In 2017, three climate writers Drs. James Wallace, Joseph D'Aleo and Craig Idso, wrote a paper that examined the validity of the NOAA, NASA and HadCRUT data. The conclusions reached were agreed by a number of academics including Dr. Richard Keen, Instructor Emeritus of Atmospheric and Oceanic Science at the University of Colorado and Dr. Anthony Lupo, Professor in Atmospheric Science at the University of Missouri. The findings were damning:
"The conclusive findings of this research are that the three GAST [global average surface temperature] datasets are not a valid representation of reality."
The Wallace authors were interested in the numerous adjustments that are made to the surface temperature record, a habit that continues to this day. The Met Office has added 30% extra heating to the recent temperature record and cooled past records since 2013. 'Hottest' years ever are declared, despite the fact that the U.K. was actually colder in the 2010s than the 2000s. The global temperature pause from 1998 to around 2012 has been adjusted out of the fifth edition of HadCRUT, although it is still obvious from the satellite and balloon record. According to the satellite record, rarely mentioned in the mainstream media, the recent run of global warming started to run out of steam over 20 years ago.

Similar adjustments are seen in all three datasets; the three authors are not impressed:
"In fact, the magnitude of their historical data adjustments, that removed their cyclical temperature patterns, are totally inconsistent with published and credible U.S. and other temperature data."
Again, we refer to the words of Profs Happer and Lindzen:
"Misrepresentation, exaggeration, cherry picking or outright lying pretty much covers all the so-called evidence marshalled in support of the theory of catastrophic global warming caused by fossil fuels and CO2."

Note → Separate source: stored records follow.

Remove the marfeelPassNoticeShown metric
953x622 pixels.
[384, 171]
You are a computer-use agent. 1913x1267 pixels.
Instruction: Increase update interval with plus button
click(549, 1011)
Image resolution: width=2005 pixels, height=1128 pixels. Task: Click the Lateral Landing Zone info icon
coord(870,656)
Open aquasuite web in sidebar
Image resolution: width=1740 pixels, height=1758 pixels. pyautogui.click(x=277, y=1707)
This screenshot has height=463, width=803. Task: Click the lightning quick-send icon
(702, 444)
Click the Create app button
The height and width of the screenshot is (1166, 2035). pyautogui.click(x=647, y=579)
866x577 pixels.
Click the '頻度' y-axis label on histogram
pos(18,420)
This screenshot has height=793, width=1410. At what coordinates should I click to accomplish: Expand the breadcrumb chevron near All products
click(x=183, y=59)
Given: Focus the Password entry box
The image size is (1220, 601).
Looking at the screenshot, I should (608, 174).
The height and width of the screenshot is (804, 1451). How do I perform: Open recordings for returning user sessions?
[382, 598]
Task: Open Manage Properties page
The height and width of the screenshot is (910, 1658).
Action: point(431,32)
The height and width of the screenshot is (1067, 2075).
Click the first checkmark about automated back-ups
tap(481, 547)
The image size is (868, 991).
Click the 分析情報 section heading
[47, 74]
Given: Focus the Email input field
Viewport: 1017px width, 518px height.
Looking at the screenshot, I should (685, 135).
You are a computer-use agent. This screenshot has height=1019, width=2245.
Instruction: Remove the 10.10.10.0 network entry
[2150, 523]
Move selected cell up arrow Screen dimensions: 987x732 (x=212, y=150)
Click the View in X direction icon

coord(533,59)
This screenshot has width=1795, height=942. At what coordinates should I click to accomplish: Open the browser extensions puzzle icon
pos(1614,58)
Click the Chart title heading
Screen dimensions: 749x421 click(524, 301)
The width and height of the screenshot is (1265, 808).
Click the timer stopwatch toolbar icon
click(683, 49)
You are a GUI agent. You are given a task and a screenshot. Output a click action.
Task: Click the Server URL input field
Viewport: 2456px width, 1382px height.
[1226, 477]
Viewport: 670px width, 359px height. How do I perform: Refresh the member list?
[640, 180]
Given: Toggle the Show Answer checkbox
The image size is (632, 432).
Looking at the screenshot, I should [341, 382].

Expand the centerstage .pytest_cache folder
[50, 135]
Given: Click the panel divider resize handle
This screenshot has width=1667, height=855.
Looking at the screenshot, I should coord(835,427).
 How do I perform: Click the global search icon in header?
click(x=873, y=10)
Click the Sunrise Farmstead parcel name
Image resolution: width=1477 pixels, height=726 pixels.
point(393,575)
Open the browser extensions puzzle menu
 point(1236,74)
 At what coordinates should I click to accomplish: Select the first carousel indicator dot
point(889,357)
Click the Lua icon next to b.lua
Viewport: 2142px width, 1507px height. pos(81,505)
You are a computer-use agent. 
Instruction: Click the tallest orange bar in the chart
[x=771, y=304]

Almost every plank that supports Net Zero is provided by these surface temperature datasets, amplified by climate models. They are at the centre of the grim pronouncements made by the IPCC and loyally passed on by mainstream messengers. Time, perhaps, to look in detail at temperature datasets boosted by jet exhausts and constant upward adjustments, along with climate forecasting models that are invariably wrong, to see if the science is quite as 'settled' as defined by elite political opinions.